Убийца — страница 34 из 93

Так проходили последние дни. Ганя еще более побледнела, похудела и сделалась еще более нервной. Каждый стук заставлял ее вздрагивать, каждый неожиданный крик приводил в трепет. Еще реже выходила она из своей комнаты и еще меньше открывала рот, чтобы поговорить с кем-нибудь.

Наконец в среду, то есть за три дня до своей свадьбы, поздно вечером, она накинула платок и, как тень, вышла из дому, направляясь к заводу. Николай Гаврилович точно ждал этого визита и выбежал навстречу к девушке.

– Агафья Тимофеевна, а я хотел сам вызвать вас. Телеграмма есть от Павлова.

– Телеграмма?! Где? Покажите!

– Вот читайте: «Получил важные сведения. Надежды растут. Постарайтесь на неделю отложить свадьбу. Тороплюсь выехать. Может быть, успею, но лучше отложить хоть на два дня». Видите, видите, – радостно произнес Степанов, – я не даром говорил!

Ганя была, однако, по-прежнему бледна и мрачна. Она отрицательно покачала головой.

– Знаете ли, я не верю уже ничему!

– Полноте, Агафья Тимофеевна, как не верите?

– Отложить свадьбу невозможно, а он сам опоздает вернуться! Да и какие у него сведения?! Кто еще нам поверит?

– Вот мы и запросим Павлова, какие у него сведения. Пусть телеграфирует, мы тогда покажем телеграмму папеньке, и вы прямо скажете: я не хочу венчаться с бродягой! Я хочу сегодня же послать ему телеграмму, спросить, что стало известно. Павлов не такой человек! Он зря писать не будет!

– Дай бог! Телеграфируйте! А то я, знаете, решила…

– Что решили?

– Нет моих больше сил. Не могу.

– Но что же вы решили?

– Повеситься, – прошептала девушка. Николай Гаврилович в ужасе отскочил даже.

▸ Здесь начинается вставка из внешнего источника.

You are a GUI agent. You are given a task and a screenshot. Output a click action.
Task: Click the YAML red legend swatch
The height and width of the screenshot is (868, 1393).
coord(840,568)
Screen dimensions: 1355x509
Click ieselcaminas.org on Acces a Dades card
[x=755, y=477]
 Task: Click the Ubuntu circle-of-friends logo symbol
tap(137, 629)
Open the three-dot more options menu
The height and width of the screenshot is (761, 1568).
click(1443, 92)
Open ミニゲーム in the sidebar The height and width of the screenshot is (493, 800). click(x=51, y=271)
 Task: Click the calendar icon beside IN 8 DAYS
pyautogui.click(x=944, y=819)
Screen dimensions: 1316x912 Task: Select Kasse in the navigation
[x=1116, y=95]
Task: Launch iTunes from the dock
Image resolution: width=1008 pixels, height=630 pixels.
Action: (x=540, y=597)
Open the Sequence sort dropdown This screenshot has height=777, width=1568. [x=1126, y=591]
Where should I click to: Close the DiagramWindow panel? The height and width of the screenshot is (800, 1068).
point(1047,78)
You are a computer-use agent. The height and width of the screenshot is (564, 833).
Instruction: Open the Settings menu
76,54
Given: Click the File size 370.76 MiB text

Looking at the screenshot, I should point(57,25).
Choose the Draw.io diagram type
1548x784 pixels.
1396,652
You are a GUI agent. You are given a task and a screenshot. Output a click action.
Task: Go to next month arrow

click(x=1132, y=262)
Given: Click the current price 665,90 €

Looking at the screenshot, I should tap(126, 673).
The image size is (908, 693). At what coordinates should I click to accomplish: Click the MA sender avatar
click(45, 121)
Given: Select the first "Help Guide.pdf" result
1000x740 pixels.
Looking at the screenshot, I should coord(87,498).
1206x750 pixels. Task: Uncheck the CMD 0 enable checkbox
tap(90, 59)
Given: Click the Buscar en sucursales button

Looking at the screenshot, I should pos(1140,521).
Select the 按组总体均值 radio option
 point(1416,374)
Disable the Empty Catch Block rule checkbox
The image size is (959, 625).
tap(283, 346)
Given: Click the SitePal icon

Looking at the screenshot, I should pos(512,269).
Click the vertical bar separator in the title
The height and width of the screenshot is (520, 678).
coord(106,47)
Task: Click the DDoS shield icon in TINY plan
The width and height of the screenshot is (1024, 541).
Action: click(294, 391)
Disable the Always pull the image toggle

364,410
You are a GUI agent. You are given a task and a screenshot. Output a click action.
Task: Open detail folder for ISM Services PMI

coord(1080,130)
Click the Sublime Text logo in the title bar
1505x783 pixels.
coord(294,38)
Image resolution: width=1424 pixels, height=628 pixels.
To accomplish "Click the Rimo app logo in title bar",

– Вы с ума сошли! Господи помилуй. Да не в тысячу ли раз тогда лучше прямо сказать: «Не пойду за него замуж».

– Невозможно. Вы помните, что было у меня с отцом, когда я высказывала нежелание. Отец готов был проклясть меня, преследовал, мучил. А теперь еще хуже! После моего визита к Куликову он скажет, что я опозорила его! О! Нет, нет! Я все уже передумала, все перестрадала. Выхода нет никакого!

– Постойте, но во всяком случае теперь выход вам открывается! Я не сомневаюсь, что Павлов знает что-нибудь очень серьезное, когда телеграфирует о важных сведениях и надеждах. Я считаю теперь вас спасенной. Слышите?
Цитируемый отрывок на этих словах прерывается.